DATA SUPPLIED:
--------------------------------

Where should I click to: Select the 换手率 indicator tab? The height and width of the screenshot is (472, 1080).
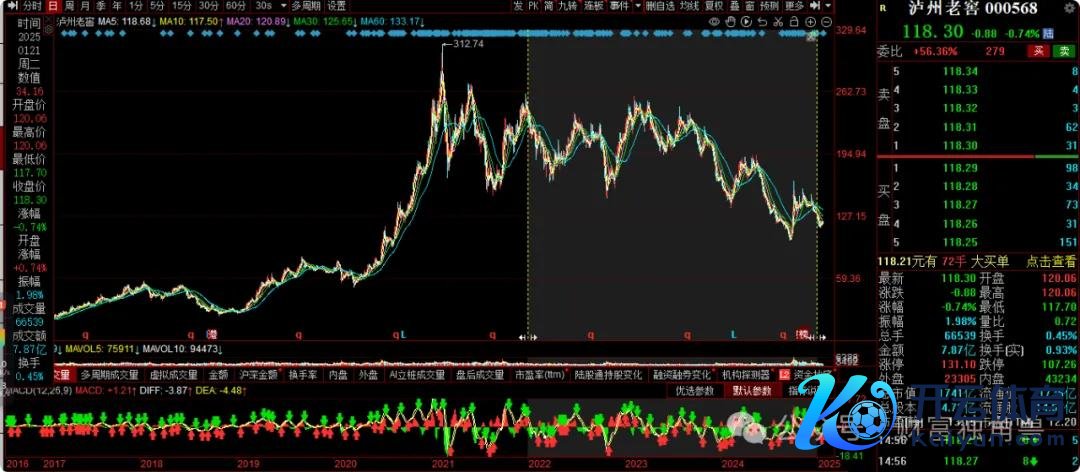[x=303, y=374]
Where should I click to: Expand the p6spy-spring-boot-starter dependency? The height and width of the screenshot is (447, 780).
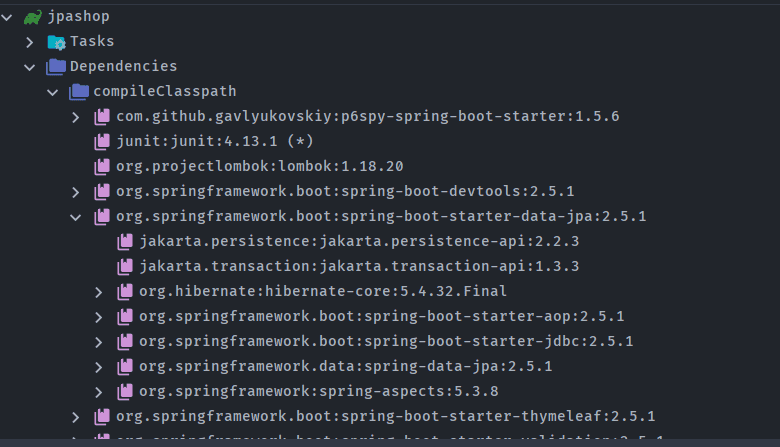tap(76, 117)
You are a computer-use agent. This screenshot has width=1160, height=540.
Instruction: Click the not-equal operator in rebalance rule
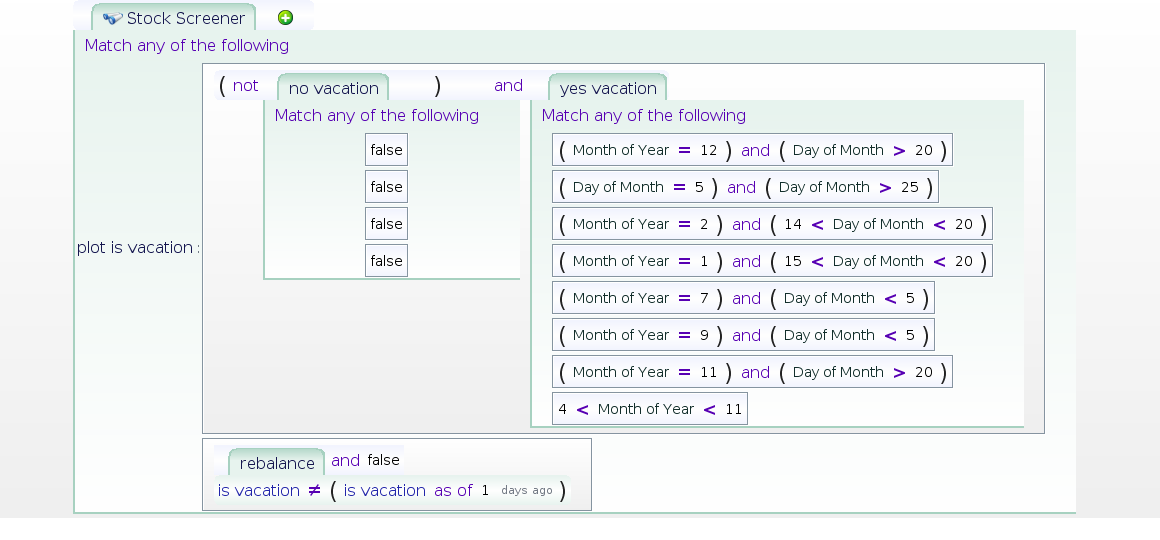(314, 490)
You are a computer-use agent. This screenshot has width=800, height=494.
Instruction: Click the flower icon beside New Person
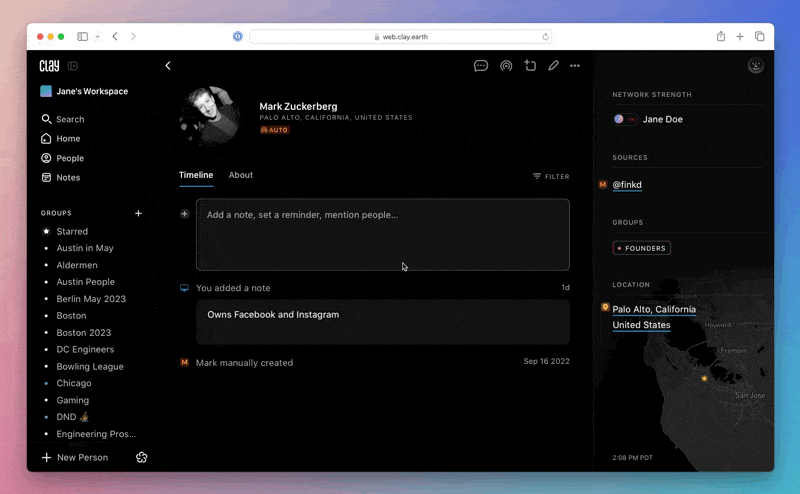[142, 457]
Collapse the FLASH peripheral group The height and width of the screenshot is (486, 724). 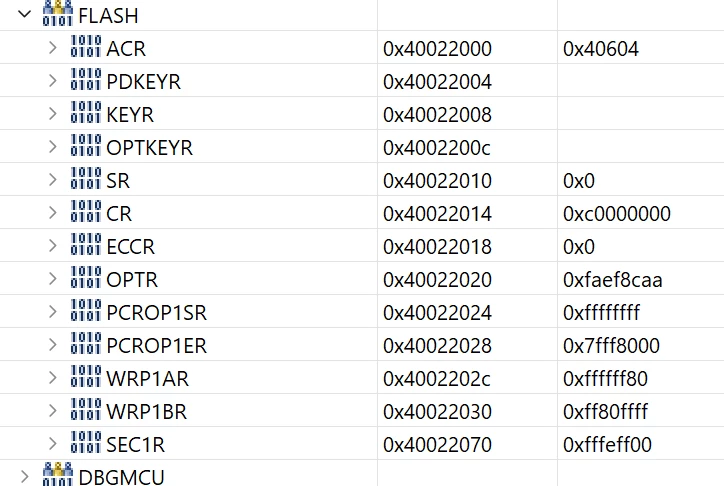pyautogui.click(x=24, y=15)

--------------------------------

ACTION ITEM:
What lines in the material above hold the word "agent"? Pull them out.

RESULT OF THIS EXERCISE:
You are a computer-use agent. This screenshot has width=1160, height=540.
You are a computer-use agent. This screenshot has width=800, height=494.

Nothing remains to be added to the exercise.